Borrowings under the credit facility and the senior notes are subject to certain covenants, including interest coverage and other
financial ratios. In addition, the interest rates under the revolving credit facility may vary depending on actual interest coverage
ratios achieved. As of January 28, 2012, the Company was in compliance with these covenants.
Standby letters of credit and collateral trust. In July 2011, the Company entered into new standby letters of credit outside
of its revolving credit facility and set up a trust to collateralize its insurance obligations. As of January 28, 2012, the Company had
$45.3 million in standby letters of credit which are collateralized by restricted cash and cash equivalents and $21.3 million in a
collateral trust consisting of restricted cash, cash equivalents, and investments.
At January 29, 2011, the Company had $69.6 million in outstanding standby letters of credit issued under its revolving credit facility.
Trade letters of credit.
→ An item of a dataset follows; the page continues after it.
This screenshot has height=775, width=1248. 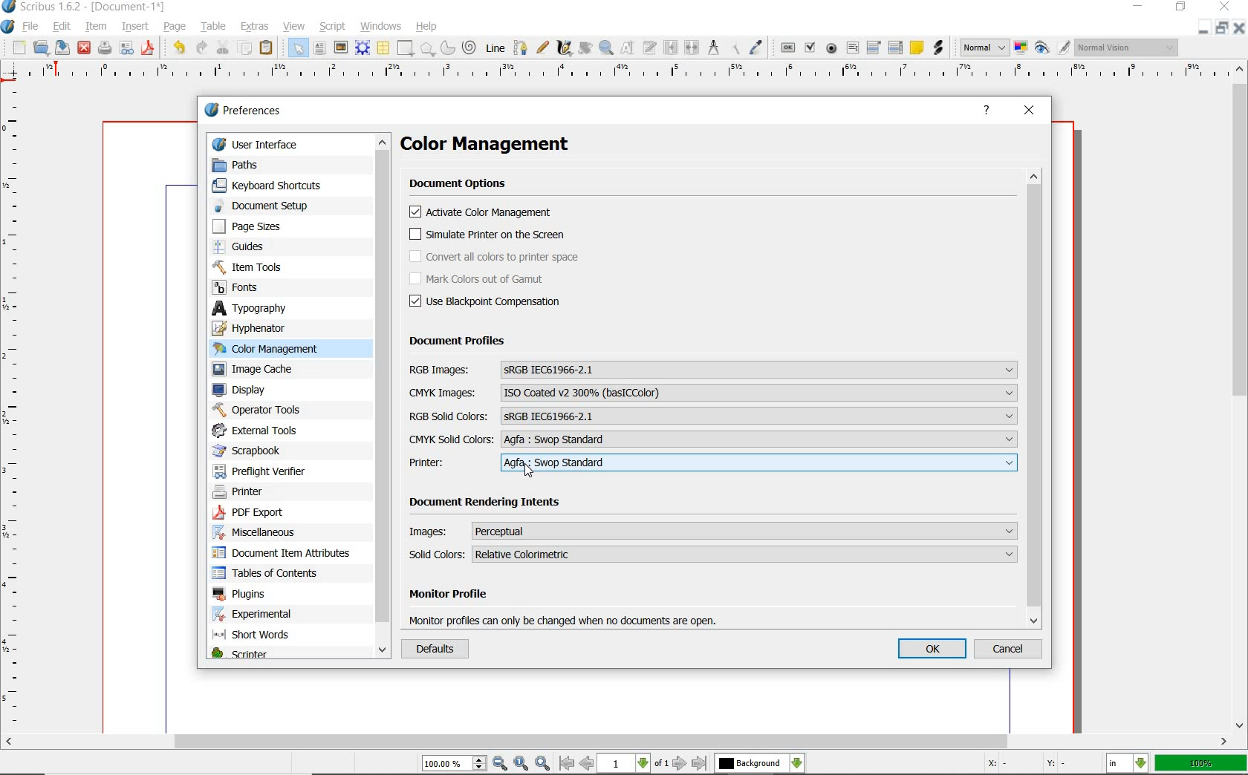 What do you see at coordinates (298, 49) in the screenshot?
I see `select` at bounding box center [298, 49].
The Company also had $39.9 million and $35.2 million in trade letters of credit outstanding at January 28,
2012 and January 29, 2011, respectively.
Note E: Leases
The Company leases all but three of its store sites with original, non-cancelable terms that in general range from three to ten
years. Store leases typically contain provisions for three to four renewal options of five years each. Most store leases also provide
for minimum annual rentals and for payment of certain expenses. In addition, some store leases also have provisions for additional
rent based on a percentage of sales.
The Company has lease arrangements for certain equipment in its stores for its point-of-sale (“POS”) hardware and software
systems. These leases are accounted for as operating leases for financial reporting purposes. The initial terms of these leases
are either two or three years and the Company typically has options to renew the leases for two to three one-year periods.
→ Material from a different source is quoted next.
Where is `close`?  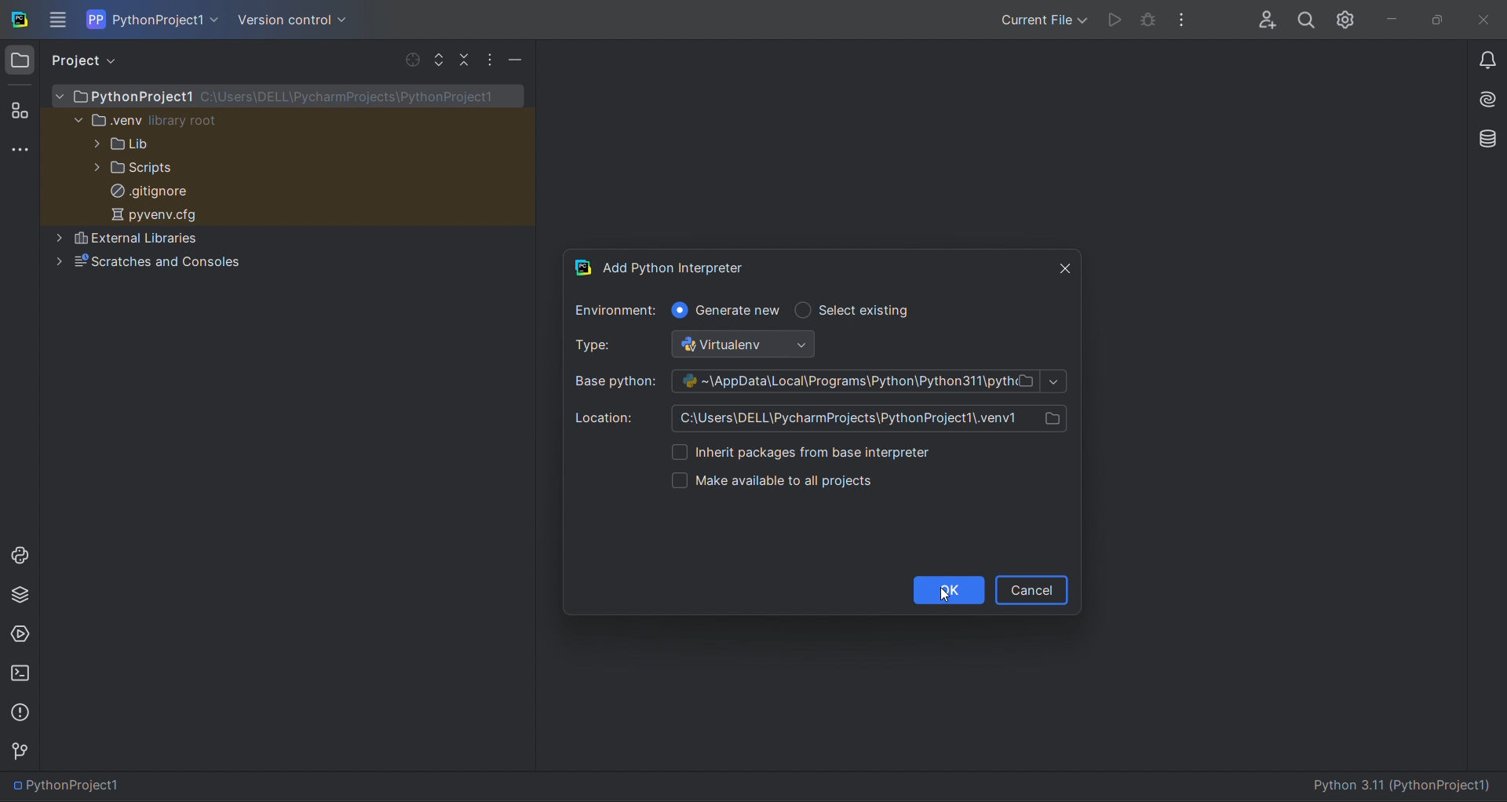 close is located at coordinates (1063, 263).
Alternatively, the Company may purchase or return the equipment at the end of the initial or each renewal term. The Companys
obligation under the residual value guarantee at the end of the respective lease terms is $1.2 million.
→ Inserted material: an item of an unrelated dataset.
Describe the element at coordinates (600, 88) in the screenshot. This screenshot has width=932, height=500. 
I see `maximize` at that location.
The Company also leases a 1.3 million square foot distribution center in Perris, California. The land and building for this
distribution center are financed by the lessor under a $70 million ten-year synthetic lease facility that expires in July 2013. Rent
expense on this distribution center is payable monthly at a fixed annual rate of 5.8% on the lease balance of $70 million. At the
end of the lease term, the Company must refinance the distribution facility, purchase it at the amount of the then-outstanding
lease balance, or sell it to a third party. If the distribution center is sold to a third party for less than $70 million, the Company has
agreed under a residual value guarantee to pay the lessor any shortfall amount up to $56 million. As of January 28, 2012, the
Company has accrued approximately $4.6 million related to an estimated shortfall in the residual value guarantee recorded in
accrued expenses and other in the consolidated balance sheets. The synthetic lease agreement includes a prepayment penalty
for early payoff of the lease.
The Company has also recognized a liability and corresponding asset for the inception date estimated fair values of the
distribution center and POS synthetic lease residual value guarantees. As of January 28, 2012 the Company had approximately
$1.4 million of residual value guarantee asset and liability. These residual value guarantees are amortized on a straight-line basis
over the original terms of the leases. The current portion of the related asset and liability is recorded in prepaid expenses and
other, and accrued expenses and other, respectively, and the long-term portion of the related assets and liabilities is recorded in
other long-term assets and other long-term liabilities, respectively, in the accompanying consolidated balance sheets.